“And where do I come in?”

Lady Aviolet looked her interrogation at the truculence that had suddenly sprung into Rose’s voice.

“Ford this, and Ford that. Ces is my kid, and I think I ought to be consulted, if there’s going to be talk about where he’s going to, and all the rest of it.”

“I don’t know what you mean, my dear. Ford will talk it all over with you before anything is settled, naturally. Here we are! Now do go and rest quietly in your own room till tea-time. I’m sure you’re tired.”

Rose understood only too well that this forbearing epithet was applied to what she herself ruefully stigmatized as her own crossness.

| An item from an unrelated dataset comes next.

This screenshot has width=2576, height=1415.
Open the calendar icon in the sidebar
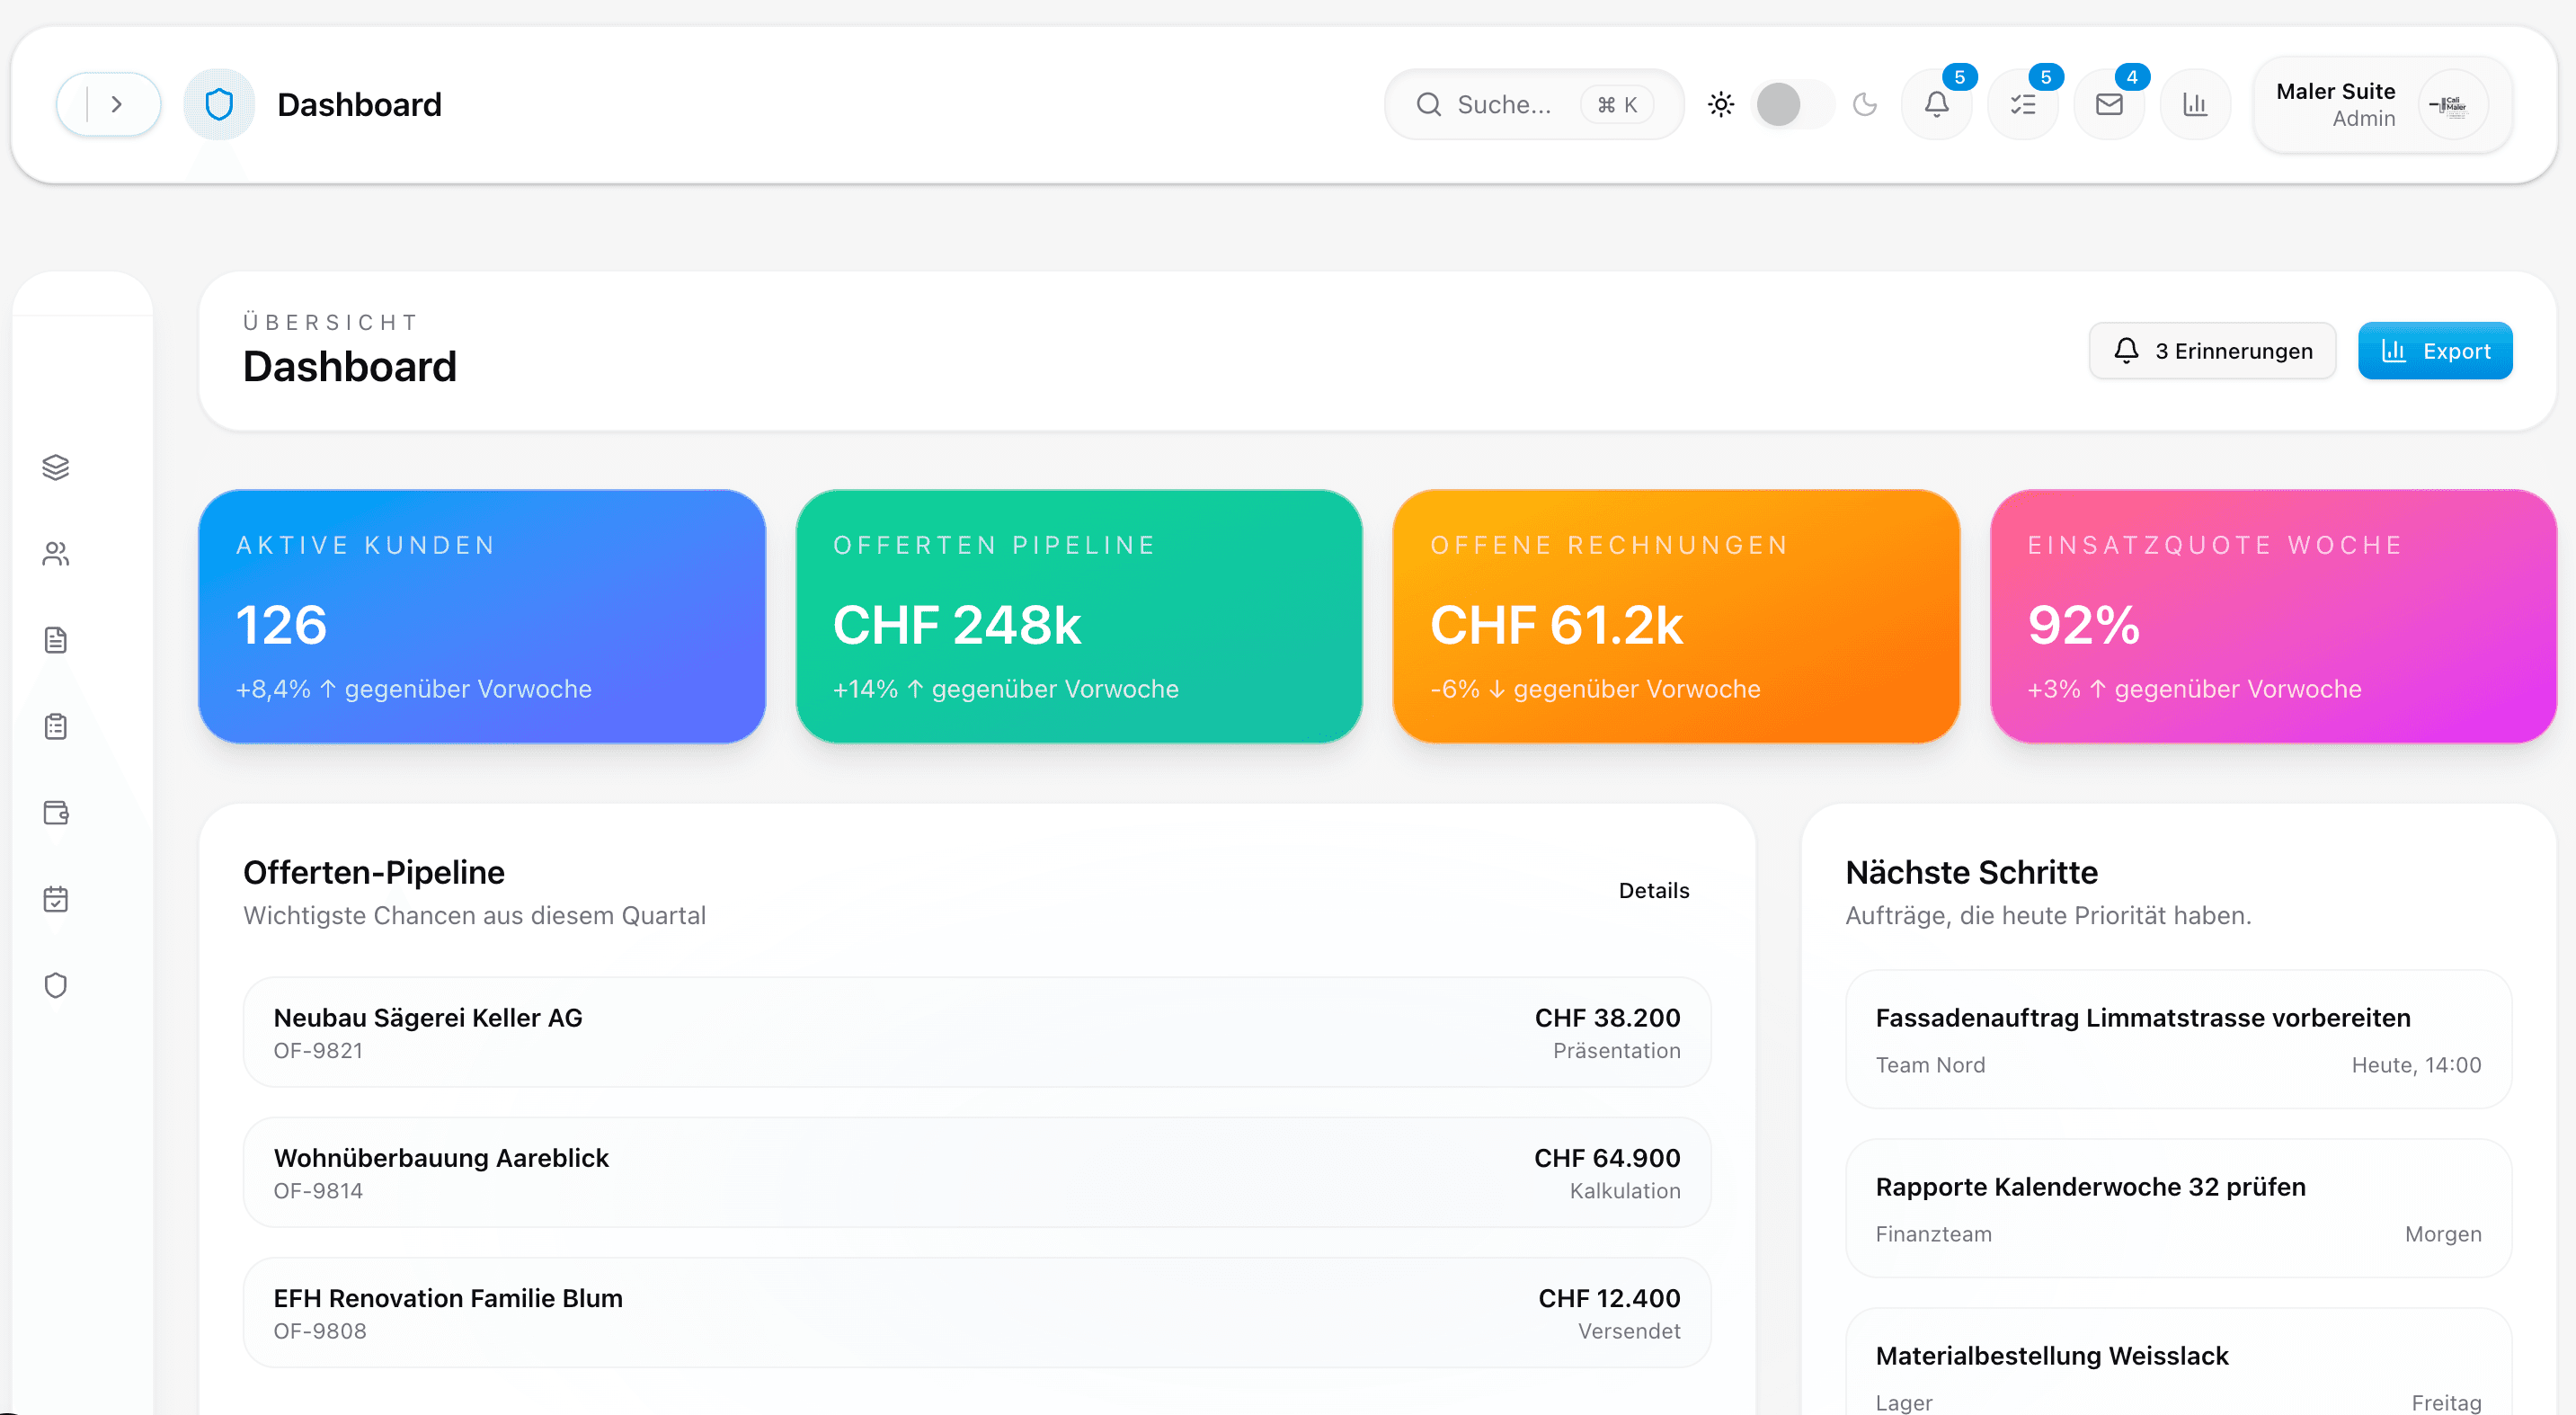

She felt herself, indeed, to be in a strangely restless mood, and disinclined in the extreme to follow Lady Aviolet’s advice and rest.

Instead, she threw off her hat, with its detested little black veil, the moment she reached her room, and stared earnestly at herself in the glass.

Even to her own perceptions, it was an innocent, almost child-like face that gazed back at her, in spite of her big frame and the very patent artificial colour on her full lips.

“I certainly don’t look twenty-five,” she reflected with satisfaction.

Her yellow hair fell in loose strands across her forehead and temples, and she pushed it back impatiently. That unusual corn-colour was an asset, especially with brown eyes and dark lashes, but she had always longed for curly hair. To-day, she thought that she would like to have had brown curly hair, and dark blue eyes, and to have been slim, as well as tall.

“I bet I weigh all of eleven stone,” she murmured disgustedly, her eyes travelling across the square breadth of her fine shoulders and the deep, full curves of her breast.